Ксавье ждал её в гостиной, пока родственники поздравляли их со днём бракосочетания и восхваляли их красивую пару. Стрелка часов уже перешла все разумные границы, но Уэнсдей всё ещё не выходила из своей комнаты… Оттуда доносилась лишь едкая тишина…
====== Глава 21. Я люблю тебя ======
Комментарий к Глава 21. Я люблю тебя Не плакать…. 😭😭😭😭
Уэнсдей достала из сумочки осколок и долго смотрела в него, надеясь увидеть Тайлера или хотя бы донести до него свои последние слова.
— Я не знаю, встречу ли тебя… Но больше так не могу. Жить без тебя — всё равно, что быть мёртвой, Тайлер, — сказала она, сдавливая ком в горле, и коснулась осколка губами. — Я люблю тебя…
Девушка подошла к тумбочке, взяла успокоительные и стакан воды со столика. Сев на пол, она проглотила все таблетки, одну горсть за другой, и так бутылёк остался абсолютно пуст. Голова закружилась, к горлу подступила тошнота, начался тремор, а грудную клетку сдавило в тиски. Уэнсдей делала всё так быстро, что увидела Тайлера в отражении только в последнюю секунду, однако, уже ничего не соображала. Тихо разлегшись на полу, она уснула там вечным сном, надеясь попасть в то самое зазеркалье… Вспоминая все общие моменты, её душа устремилась к нему и прошла через боль и собственные страхи, чтобы оказаться там, рядом с ним…

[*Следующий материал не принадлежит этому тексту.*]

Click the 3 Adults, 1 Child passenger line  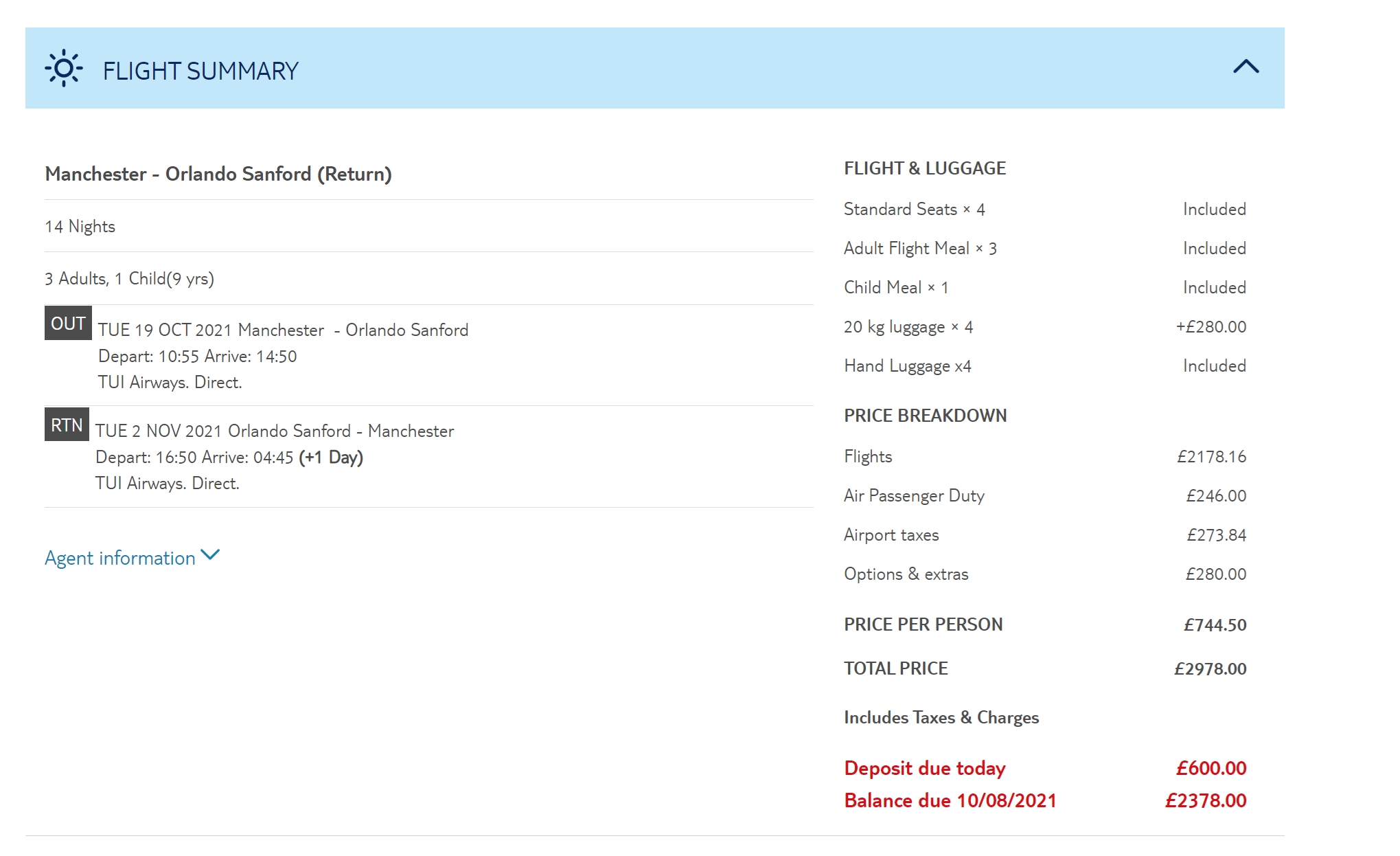(130, 279)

Она открыла глаза с сильным жжением под веками. Со стороны ей казалось, что таблетки не подействовали, ведь она проснулась там же, в том же платье, лёжа на полу, и встала на ноги, осмотревшись. В комнате потемнело, но она списывала это на то, что долго проспала здесь. Однако буквально через секунду она услышала знакомый топот маленьких лапок, царапающих пол нестриженными когтями.

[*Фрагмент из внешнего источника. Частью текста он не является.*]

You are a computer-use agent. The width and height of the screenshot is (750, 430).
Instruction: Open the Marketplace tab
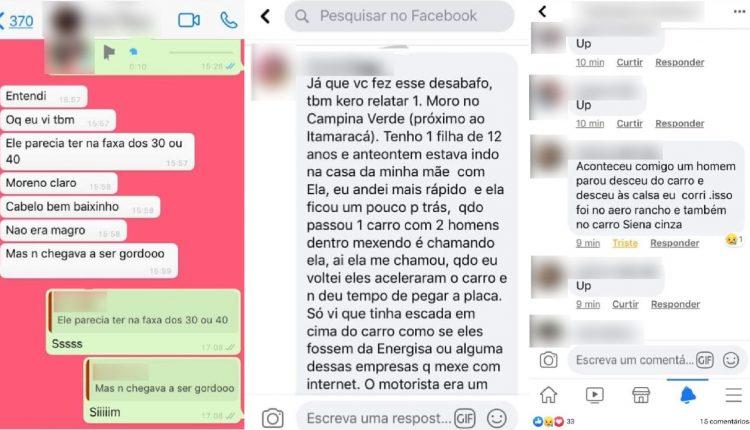tap(641, 395)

— Октавиан? — крикнула она, и услышала собачий лай. Её любимый пёс чуть не снёс её с ног прямо в той комнате. Она рухнула на пол, прижимая к себе родное существо, и начала истошно плакать.

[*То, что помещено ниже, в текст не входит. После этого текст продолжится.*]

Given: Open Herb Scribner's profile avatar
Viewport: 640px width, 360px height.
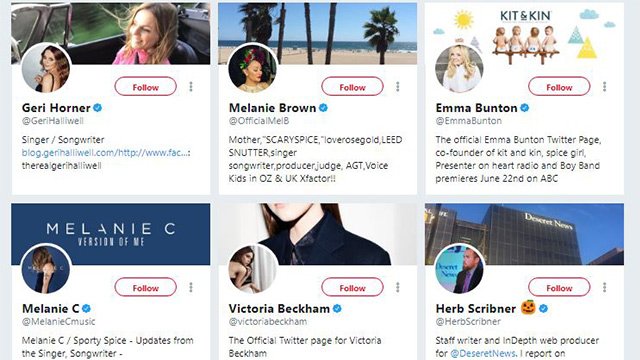Looking at the screenshot, I should 460,269.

— Прости, что я не уследила, прости, что тебе пришлось ждать меня здесь… — гладила она его, прижимаясь к блестящей шёрстке. — Теперь всё будет хорошо… Мы есть друг у друга…
— Малышка, — промолвил до боли знакомый тон, и она застыла, ощущая, как дрожь пронизывает всё тело, а глаза закрываются от тревоги, пропуская через веки неконтролируемый поток слёз. Она боялась повернуться, потому что страшнее всего было бы вновь осознать, что ей всё приснилось. — Зачем ты сделала это, глупая…
Уэнсдей нашла в себе силы, и всё же повернула голову. Во рту вдруг пересохло, а горло болело так, что она не могла проглотить ком. Увидев его перед собой, всё её тело устремилось к нему, хотя она даже не чувствовала ног, а буквально ползла к нему по полу, и он бросился к ней на колени, сжав в руках хрупкие плечи и прижимая её к себе со всей силы.
— Маленькая моя… Зачем… — вдохнул он запах её волос и не мог остановиться гладить её, ощущая, как её тело трясётся от его касаний.
— Тайлер, — сжала она его плечи из последних сил, цепкой хваткой проникая в самое сердце. — Я больше никогда не отпущу тебя… Больше никогда…
Дыхание совершенно сбилось, она не могла подобрать слова, так же, как и он. Внутри было столько боли. Столько всего хотелось рассказать, но этого было не уместить в несколько предложений, зато это можно было почувствовать. Они не могли насытиться друг другом, ощущая, как боль внутри сменяется абсолютным и безоговорочным теплом.
— Я люблю тебя, — поцеловал он её сливовые губы, размазывая помаду по всему лицу. Они целовались так, словно хотели друг друга съесть. Она стащила с него футболку и прижалась к нему всем телом, чувствуя его тепло, его силу и запах, которые ни на одну секунду не покидали её разум.
— Я люблю тебя, — ответила она, продолжая раздевать его и чувствуя, как он раздевает её в ответ. Ни одна жизнь не стоила даже одного мгновения, проведённого в его объятиях. В его руках весь мир казался какой-то глупостью, никчёмным подобием реальности. Ей не нужно было ничего… Только он, только их семья.
— Я не могу… Не могу без тебя, Боже мой, как же я счастлива, что сейчас здесь. Если бы я знала это раньше, — ласкала она его тело ладонями, и уже почти добралась до его штанов.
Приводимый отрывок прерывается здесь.